Этот совет есть ключ к пониманию деятельности о. Алексия: о. Алексий весь уходит с этого времени в чужое горе и в чужое страдание. Он растворяет свое горе в общей скорби. Он навсегда отказывается от своей личной жизни. «Пастырь должен разгружать чужую скорбь и горе», — многократно и упорно учил он впоследствии, опираясь на опыт своей жизни. Он теперь никогда не остается один, с утра до вечера отдавая себя приходящим. Свою врожденную нежность к семье и к детям он распространяет на всех, кто бы ни пришел к нему; и правильно говорилось о нем, что он для них не только пастырь и даже не только отец, но и заботливая мать. Он всячески помогает приходящим, но его прямое дело — это молитва, на которую указал ему о. Иоанн. Те, кто приходит к нему, чувствуют себя облегченными и обрадованными, несмотря на глубокое горе. Это потому, что о. Алексий таинственным актом молитвы перенес на себя их горе, а им — передал свою благодать и радость. Но зато в его нежном сердце это горе острее и мучительнее: проходят не только месяцы, но и годы, а он не может вспомнить прискорбного случая каких-то чужих и впервые им увиденных людей, к тому же давно исчерпанного, без слез, буквально обливаясь слезами, и стеная, как от сильной физической боли.

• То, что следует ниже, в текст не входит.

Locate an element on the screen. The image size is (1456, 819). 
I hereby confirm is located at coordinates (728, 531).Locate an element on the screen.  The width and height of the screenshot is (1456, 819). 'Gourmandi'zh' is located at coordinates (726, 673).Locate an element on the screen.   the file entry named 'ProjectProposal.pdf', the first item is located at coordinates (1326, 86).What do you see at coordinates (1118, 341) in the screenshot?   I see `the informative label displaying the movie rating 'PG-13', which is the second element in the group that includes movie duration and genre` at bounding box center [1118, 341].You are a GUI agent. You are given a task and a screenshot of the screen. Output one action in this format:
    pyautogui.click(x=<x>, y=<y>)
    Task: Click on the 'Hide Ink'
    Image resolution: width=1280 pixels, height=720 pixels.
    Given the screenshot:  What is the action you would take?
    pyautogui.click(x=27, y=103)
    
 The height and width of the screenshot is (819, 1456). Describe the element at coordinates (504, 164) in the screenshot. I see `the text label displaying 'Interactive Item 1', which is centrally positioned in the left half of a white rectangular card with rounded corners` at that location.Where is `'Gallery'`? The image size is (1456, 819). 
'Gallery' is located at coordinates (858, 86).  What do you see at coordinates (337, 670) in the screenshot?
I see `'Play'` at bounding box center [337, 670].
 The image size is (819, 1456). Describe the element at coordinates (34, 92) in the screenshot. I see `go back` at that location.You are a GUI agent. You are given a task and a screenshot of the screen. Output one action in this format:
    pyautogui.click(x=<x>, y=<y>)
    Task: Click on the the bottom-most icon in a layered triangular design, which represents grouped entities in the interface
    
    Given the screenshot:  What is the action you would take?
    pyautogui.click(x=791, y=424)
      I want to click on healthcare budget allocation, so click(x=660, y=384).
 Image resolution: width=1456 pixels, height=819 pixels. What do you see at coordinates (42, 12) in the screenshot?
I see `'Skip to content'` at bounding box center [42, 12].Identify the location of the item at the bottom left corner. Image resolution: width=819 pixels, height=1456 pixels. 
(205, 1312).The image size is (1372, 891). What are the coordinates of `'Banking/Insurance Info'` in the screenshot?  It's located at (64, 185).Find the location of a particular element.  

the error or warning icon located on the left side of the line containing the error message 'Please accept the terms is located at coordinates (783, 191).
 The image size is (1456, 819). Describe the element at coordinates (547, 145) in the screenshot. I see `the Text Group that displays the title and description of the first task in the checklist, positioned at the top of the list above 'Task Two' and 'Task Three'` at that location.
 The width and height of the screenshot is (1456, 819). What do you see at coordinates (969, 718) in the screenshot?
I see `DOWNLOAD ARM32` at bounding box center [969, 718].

Пустая церковь переполняется богомольцами. С раннего утра до поздней ночи толпится вокруг дома, где живет о. Алексий, народ, — на лестнице, во дворе. В приемные дни люди приходят ночевать у ворот, чтобы наверняка попасть к о. Алексию. Среди простых людей, по преимуществу женщин, все более и более появляется интеллигенции: профессора, врачи, учителя, писатели, инженеры, художники, всевозможные артисты. Среди православных — инославные: армяне, лютеране, магометане, даже евреи. Среди верующих попадаются и неверующие. Одни приходят в глубокой тоске, не находя себе места, терзаясь бесчисленными преступлениями; другие — из любопытства, желая просто «посмотреть» на знаменитого деятеля; третьи приходят врагами, чтобы изобличить или задеть, с вызовом, иногда в порыве ненависти, сами не зная, что они намерены предпринять; бывали и такие, которые приходили, как потом признавались, с целью убить о. Алексия. Но со всеми устанавливаются в этой крохотной комнатке свои особые, вполне индивидуальные отношения. Отец Алексий не спрашивал приходящего: «Как ты веруешь?», а спрашивал: «Чем ты страдаешь и как живешь?» — и старался соприкоснуть его с духовным миром в той мере и в том виде, в каких это было собеседнику доступно. Но каждый что-то получал от него. Любопытствующие уходили пристыженные и пораженные, враги — располагались признанием. Многие из приходивших навсегда связывали с ним свою духовную жизнь. Как много было людей, попавших к о. Алексию или хотя бы в храм его один раз и навсегда удержавшихся в сфере его притяжения.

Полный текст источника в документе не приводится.